Dictionnaire de Trévoux/6e édition, 1771/ATLANTIDE

La bibliothèque libre.
Jésuites et imprimeurs de Trévoux
(1p. 595).
◄  ATLANTES
ATLANTIDES  ►

ATLANTIDE. Atlantis. Quelques Anciens ont parlé de ce pays, & en ont dit même plusieurs particularités, sans qu’il nous soit plus connu pour cela. Platon est celui qui l’a décrit plus distinctement & plus en détail dans son Timée & dans son Critias. Voici en peu de mots ce qu’il en dit. L’Atlantide étoit une très-grande île de l’Océan occidental, située devant ou vis-à-vis le détroit d’Hercule, que nous appelons aujourd’hui Détroit de Gibraltar. De cette île on passoit aisément dans d’autres, qui étoient vis-à-vis un grand continent, beaucoup plus étendu que n’est l’Europe & l’Asie. Neptune s’étoit établi dans cette ile ; il la partagea entre ses dix enfans. Le dernier eut en partage l’extrémité de l’île nommée Gadir, qui dans la langue naturelle de ces peuples signifie Ἔυμηλος, fertile, ou abondant en brebis. Les descendans de Neptune y regnerent de père en fils pendant plusieurs siècles, l’aîné succédant toujours à son père. Ils occupèrent une grande quantité d’autres iles, & passant en Europe & en Afrique, ils subjuguerent toute la Lybie, jusqu’à l’Egypte, & toute l’Europe, jusqu’à l’Asie mineure. Enfin cette île fut submergée, & long-temps après la mer étoit encore toute boueuse en cet endroit-là, c’est-à-dire, pleine de vase & de bancs.

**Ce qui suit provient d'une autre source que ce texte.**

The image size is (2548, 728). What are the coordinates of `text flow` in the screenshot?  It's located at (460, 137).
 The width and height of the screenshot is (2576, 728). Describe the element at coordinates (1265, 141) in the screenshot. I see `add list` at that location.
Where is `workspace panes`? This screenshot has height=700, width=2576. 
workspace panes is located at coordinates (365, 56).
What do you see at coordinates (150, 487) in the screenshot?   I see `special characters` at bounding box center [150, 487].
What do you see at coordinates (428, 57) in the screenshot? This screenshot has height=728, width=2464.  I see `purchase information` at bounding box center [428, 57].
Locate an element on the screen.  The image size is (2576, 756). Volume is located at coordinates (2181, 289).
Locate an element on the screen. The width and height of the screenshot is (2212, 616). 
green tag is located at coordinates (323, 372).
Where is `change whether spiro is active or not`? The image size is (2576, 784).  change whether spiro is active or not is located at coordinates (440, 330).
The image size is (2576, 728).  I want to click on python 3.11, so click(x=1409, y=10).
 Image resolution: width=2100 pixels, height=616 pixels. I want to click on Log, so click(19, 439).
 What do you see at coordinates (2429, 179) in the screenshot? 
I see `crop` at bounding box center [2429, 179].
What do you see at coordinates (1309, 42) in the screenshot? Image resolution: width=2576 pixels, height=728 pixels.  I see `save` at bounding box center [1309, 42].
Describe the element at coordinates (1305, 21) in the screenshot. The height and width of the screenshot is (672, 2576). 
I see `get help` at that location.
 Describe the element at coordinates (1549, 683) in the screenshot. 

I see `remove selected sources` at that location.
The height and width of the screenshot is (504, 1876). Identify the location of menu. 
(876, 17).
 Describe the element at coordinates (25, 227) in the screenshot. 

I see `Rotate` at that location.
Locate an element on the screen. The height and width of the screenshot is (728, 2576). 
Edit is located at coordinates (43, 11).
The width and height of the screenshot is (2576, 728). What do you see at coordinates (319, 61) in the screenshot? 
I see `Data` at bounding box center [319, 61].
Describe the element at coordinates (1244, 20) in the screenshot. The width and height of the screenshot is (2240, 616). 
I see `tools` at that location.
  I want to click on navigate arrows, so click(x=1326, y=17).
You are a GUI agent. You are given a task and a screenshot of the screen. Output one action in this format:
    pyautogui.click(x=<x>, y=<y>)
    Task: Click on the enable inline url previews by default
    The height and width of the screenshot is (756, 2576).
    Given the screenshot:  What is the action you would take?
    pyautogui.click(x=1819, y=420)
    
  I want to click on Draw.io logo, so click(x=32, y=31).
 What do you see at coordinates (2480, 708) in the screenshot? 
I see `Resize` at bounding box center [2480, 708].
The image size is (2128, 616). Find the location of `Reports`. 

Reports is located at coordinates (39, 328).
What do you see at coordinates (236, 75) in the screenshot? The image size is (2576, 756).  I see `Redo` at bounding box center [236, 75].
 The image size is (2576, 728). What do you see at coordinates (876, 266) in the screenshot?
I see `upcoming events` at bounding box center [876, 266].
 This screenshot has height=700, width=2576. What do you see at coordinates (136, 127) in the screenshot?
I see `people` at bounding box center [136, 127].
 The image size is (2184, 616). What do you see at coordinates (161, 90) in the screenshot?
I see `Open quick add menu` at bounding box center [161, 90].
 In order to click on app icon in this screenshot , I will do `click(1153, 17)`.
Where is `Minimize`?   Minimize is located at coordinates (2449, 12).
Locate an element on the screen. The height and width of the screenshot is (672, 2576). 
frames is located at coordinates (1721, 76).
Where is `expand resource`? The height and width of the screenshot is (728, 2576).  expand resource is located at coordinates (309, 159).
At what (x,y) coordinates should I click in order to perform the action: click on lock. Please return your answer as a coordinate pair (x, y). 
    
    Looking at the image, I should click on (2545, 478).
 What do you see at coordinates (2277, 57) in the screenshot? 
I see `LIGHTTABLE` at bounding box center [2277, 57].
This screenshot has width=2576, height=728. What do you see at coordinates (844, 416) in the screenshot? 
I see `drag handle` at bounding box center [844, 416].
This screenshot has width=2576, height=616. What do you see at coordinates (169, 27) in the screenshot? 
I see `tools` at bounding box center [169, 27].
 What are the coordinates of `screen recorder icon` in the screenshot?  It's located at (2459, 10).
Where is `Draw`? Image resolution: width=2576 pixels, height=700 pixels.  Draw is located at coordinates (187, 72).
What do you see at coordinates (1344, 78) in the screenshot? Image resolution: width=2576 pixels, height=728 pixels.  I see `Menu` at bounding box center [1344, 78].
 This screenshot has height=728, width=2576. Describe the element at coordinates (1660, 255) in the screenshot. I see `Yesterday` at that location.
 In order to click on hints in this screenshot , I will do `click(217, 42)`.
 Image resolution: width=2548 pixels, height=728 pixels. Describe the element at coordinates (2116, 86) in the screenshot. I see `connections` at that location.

Rudbecks, Professeur en l’Université d’Upsal, dans un livre intitulé Atlantica, five Manheim, & imprimé en 1684, prétend que l’Atlantide de Platon est la Suède, & attribue à son pays tout ce que les Anciens ont dit de l’Atlantide, ou île Atlantique. Quand on lira le précis que je viens de faire, de ce qu’en dit Platon, on sera surpris que l’on ait pu prendre la Suède pour l’Atlantide. Aussi Rudbecks, quelque plein d’érudition que soit son livre, a-t-il passé dans le Nord même pour un visionnaire en ce point. D’autres ont cru que l’Atlantide étoit l’Amérique ; mais ce que Platon dit de cette île n’y peut convenir. L’Amérique est bien plutôt ce grand & vaste continent qui étoit au-delà de l’Atlantide, & des autres îles dont parle Platon. Becman, dans son Hist. des îles, ch. 5, a pensé bien plus sensément que Rudbecks, quand il dit que l’Atlantide étoit une grande île qui s’étendoit des Canaries aux Açores, & que ces iles en sont les restes que la mer n’a pas engloutis.

Quelques-uns disent Atlantique, atlantica, au lieu de Atlantide, qui paroît meilleur. On dit aussi l’île Atlantique, Atlantica insula. Elle prit ce nom d’Atlas, fils aîné de Neptune, qui y régna après son père. Voyez Platon aux endroits que j’ai cités.

Les Arabes parlent d’une ile sèche, ou plutôt d’une île continent, qu’ils nomment Gezirat Kheschk. Cette île sèche, qui peut passer pour continent, est située, selon les Musulmans, au-delà du mçnt Caf, & est, pour ainsi dire, un monde séparé du nôtre, qu’ils appellent aussi Agiaib al makhloucat, les merveilles de la nature. On ne peut douter, dit M. d’Herbelot, que cette île ne soit l’ile Atlantique, ou Atlantide de Platon, au-delà du mont Atlas, qui est appelé par les Orientaux Caf. On est aussi persuadé, continue-t-il, que cette île Atlantique est l’Amérique, à laquelle le titre d’Agiaib al makhloucat, ou merveilles du monde, convient fort bien. Ainsi l’on voit que ce nouveau monde n’a pas été entièrement inconnu aux Anciens. Le même Auteur dit ailleurs, que les Géographes Orientaux, qui parlent de cet autre monde, qu’ils appelent la Merveille des créatures, n’en parlent qu’avec beaucoup d’obscurité, & de la même manière que Platon a parlé de l’île Atlantique.